Faculty turnover for the district is 20 percent, an extremely
high rate and due in no small measure to the the district's
policy of assigning new or least experienced teachers to
schools with the highest student transiency rates. This,
in turn, drives struggling novice teachers out of the system
or out of teaching. But in the end, the most needy students —
those coming from homes with the least education among
their parents
— receive the weakest and least subsidized instruction.
In
May, 2004, Education
Week ran a number of essays commemorating
the 50th anniversary of Brown v. Board of Education.
Two of those contributions cited the powerful influence
of poverty in undermining the gains of Brown:
As of 2000,
seven out of 10 black and Latino students attended
predominantly minority schools, and eight out of
10 white students attended predominantly white schools.
The average black or Latino student attends classes
where almost half of his peers are poor. The average
white student, on the other hand, attends a school
where less than one in five of his peers is classified
as poor. Asian students come closest to the integrationist
ideal; they are most apt to be in a school that is
both middle- class and multiracial.
When
you place most black and Latino kids in majority-minority
and heavily-poor schools, there are two main consequences,
both of which contribute to an achievement gap.

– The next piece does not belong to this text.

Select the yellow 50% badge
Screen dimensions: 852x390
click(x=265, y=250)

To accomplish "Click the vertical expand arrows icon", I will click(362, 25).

First, because poor students typically have greater
needs, schools composed of poor students are costlier
to run than schools composed of middle- and upper-income
students. But in a segregated landscape where property-tax
wealth is concentrated elsewhere, these extra costs
are rarely covered in a way that can make a difference—that
is, with small class sizes and excellent teachers.
With national teacher shortages, very few strong
teachers are opting to teach in challenging, often
dangerous high-poverty schools that offer less
pay than that available from more advantaged school
systems. Second, students in schools with large
numbers of poor students risk falling prey to an
oppositional culture that often denigrates learning—one
where pursuit of academic excellence is often perceived
as "acting white." They do not enjoy
a wealth of activist parents who model success
and can work the educational system. White students,
on the other hand, largely attend school in predominantly
middle-class environments and therefore experience
a very different culture—one oriented toward
achievement.
The
latest federal approach is not helping much. The
Bush administration’s No Child Left Behind
Act responds to the achievement dilemma in part
by requiring standards testing for all racial groups
and mandating penalties for failing schools. But
the act is heavier on mandates for testing than
it is with additional resources for the most challenged
schools to meet these demands. In fact, the Bush
administration reneged on its promise to seek an
additional $5.8 billion in funding for the poorest
schools to meet the act’s tough performance
requirements.7
Excerpted
from "The
American Dilemma Continues," by Sheryll
Cashin, Education Week, May 19, 2004.
Cashin is the author of The Failures of
Integration: How Race and Class Are Undermining
the American Dream (Public Affairs, 2004),
from which she adapted the essay. A professor
of law at Georgetown University, she was a
law clerk to U.S. Supreme Court Justice Thurgood
Marshall.
The
second essay in that commemorative issue of Education Week came
from Richard Rothstein, author of Class
and Schools, published jointly in Spring 2004 by Teachers
College, Columbia University, and the Economic Policy Institute.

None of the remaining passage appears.